Сильные руки выдёргивают из зяби, делясь теплом, обволакивая спокойствием. Мерные покачивания, уносящие из этого ада, дарящие защиту, спасающие крупинки оставшейся жизни.
- Спи, малышка. Завтра всё изменится, - шуршит в волосах такой знакомый и давно забытый голос.
Спины касаются прохладные простыни, одеяло окутывает уютным коконом, прогибается матрас, и крепкие объятия сжимаются вокруг, пряча от дерьмового мира, унося в сонную марь.
Просыпаюсь с тяжёлой головой и той же неутихающей болью в груди. Я знаю, когда-нибудь это пройдёт, будет щемить, но перестанет драть по-живому, и теперь главное - дожить до того дня, когда о родителях смогу вспоминать с улыбкой.
Скольжу по потолку взглядом и не могу понять, что в нём не так. Незнакомые светильники, занавески, мебель, комната. Интерьер явно мужской и вряд ли принадлежит Максу. Опускаю ноги на пол, утопая в густом ворсе ковра и, покачиваясь, продвигаюсь к двери, судорожно вспоминая вчерашний день. Всё настолько смешалось в голове, что пульсация от напряжения отбивает по вискам. Надавливаю ручку и с грохотом вываливаюсь в коридор, успевая в последний момент выставить руку и не удариться лицом.
- Тебе нельзя ещё вставать, глупая девчонка.
Снова этот голос из вчерашнего сна, срывающийся на хрип. Снова те же руки, поднимающие и несущие в кровать. Боюсь открыть глаза и понять, что это всего лишь сон. За два с половиной года не забыла, не смогла излечиться, не сумела сделать следующий шаг.
- Не смей подниматься с кровати, - приказ, не подлежащий ослушанию.
Решаюсь, распахиваю глаза и обмираю. Дамир. Совсем не изменился с того июньского утра. Только шрам, пересекающий левую щёку, делающий его ещё мужественней. Он давит меня своей чернотой, в глубине которой подсвечивает нежность. Она еле заметна, или я придумала её сама.
- Тебе нужно поесть, Вероника, - от нежности не остаётся следа, одна подавляющая чернота.
- Не хочу, - шепчу, тратя последние силы, и подтягиваю одеяло к подбородку, отгораживая себя от него.
- Придётся, - металл в голосе, царапающий по нервам. Он отворачивается и идёт к двери, оставляя меня в замешательстве. Дамир здесь, со мной. Этого не может быть.
- Где я? – бросаю вопрос в его спину.
- У меня, - останавливается, но при этом стоит спиной.
- Зачем? – неприятно сосёт в желудке от его ответа.
- Твой брат попросил помощи, взамен отдал тебя мне. Теперь ты будешь жить здесь, со мной.

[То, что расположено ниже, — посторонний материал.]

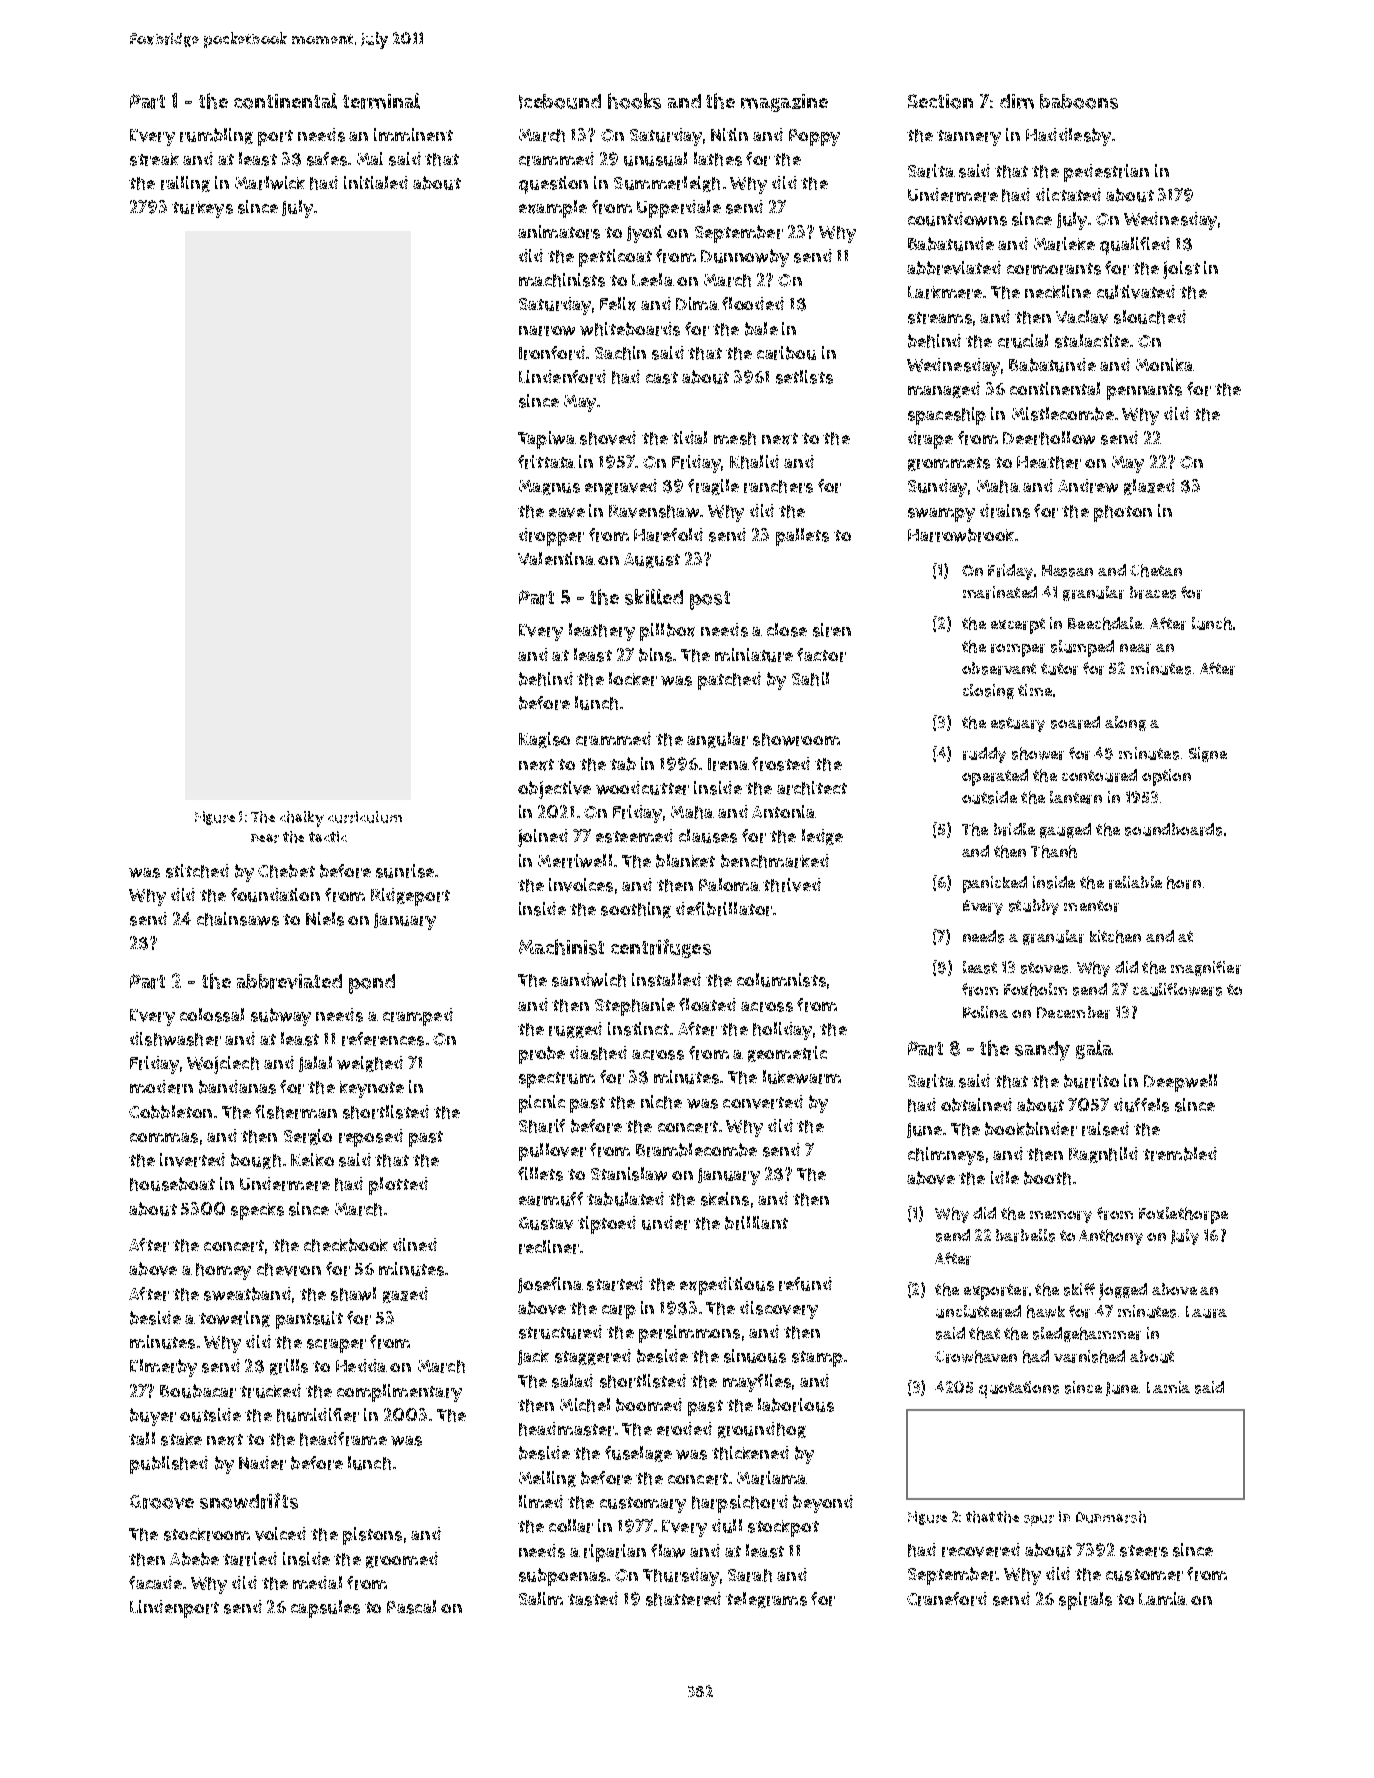 The width and height of the image is (1374, 1778). What do you see at coordinates (197, 871) in the image?
I see `stitched` at bounding box center [197, 871].
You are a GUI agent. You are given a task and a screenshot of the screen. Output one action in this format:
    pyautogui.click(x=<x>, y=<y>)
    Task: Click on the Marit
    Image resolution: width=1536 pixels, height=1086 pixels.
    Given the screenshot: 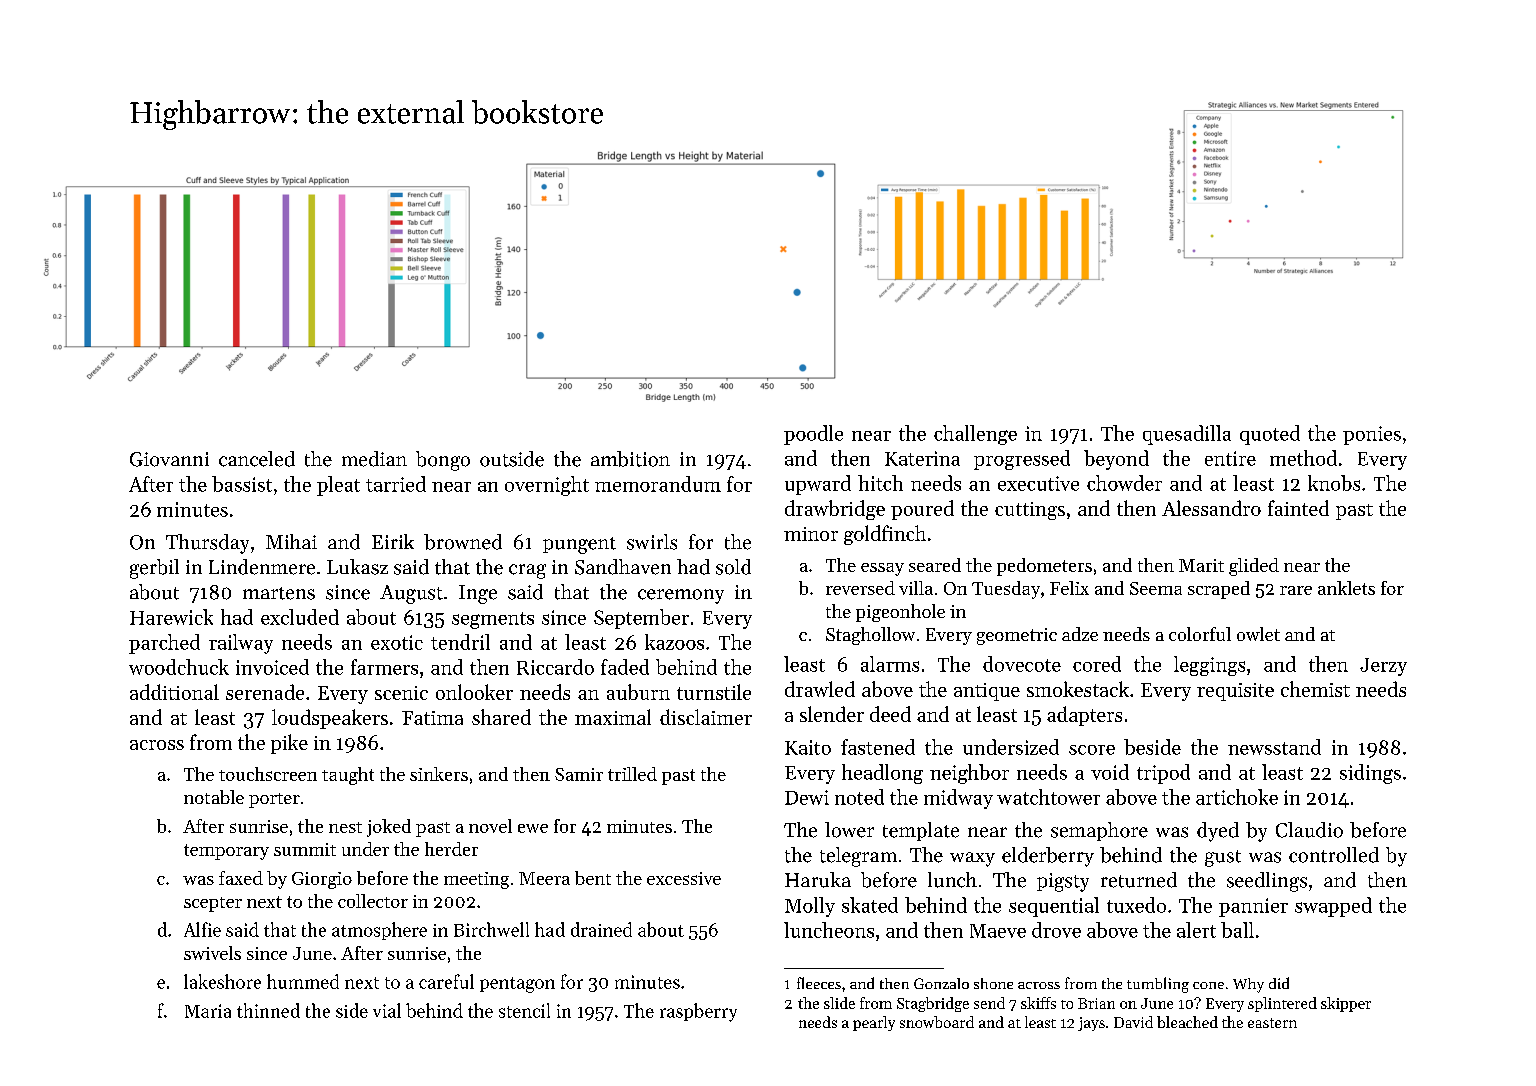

Каждое слово, произнесённое жёстко, врезается в меня, как нож, вспарывая плоть и вытаскивая страхи, тщательно захороненные под толщей последних двух лет. Память снова подкидывает эпизоды далёкого дня и то, с какой жестокостью он обращался со своей девушкой.
- Ты лжёшь, - шиплю, с обидой прожигая его спину. – Макс не мог так со мной поступить.
- У него не было выбора. И у тебя его нет. Смирись. Ты уже потеряла родителей. От тебя зависит жизнь твоего брата.
Хлопок двери бьёт по ушам, вибрируя и оглушая. Остаюсь одна и перевариваю скупую информацию. Медленно, но начинает доходить смысл его слов. В один момент я потеряла родителей, стала разменной монетой, превратилась в безвольную собственность. Ещё вчера у меня был брат, поддерживающий во всём, а сегодня я осталась одна в логове жестокого зверя.
Бежать. Но куда? Как я смогу выжить, скрываясь без средств к существованию? Как я могу допустить проблемы для Макса?
7. Глава 7
Дамир
Семь лет, сука! Семь долбанных лет я схожу с ума по этой девчонке! Годами чувствовал себя педофилом, поправляя в штанах колом стоящий член от одного взгляда на худое, угловатое тело подростка. Тёмные волосы в вечном беспорядке, сбитые коленки и локти, выпирающие рёбра и мослы. Всё это отошло на второй план, стоило заглянуть в её глаза. Большие, цвета молочного шоколада с золотистыми лучиками, окружающими зрачки, и это чудо в обрамлении длиннющих ресниц.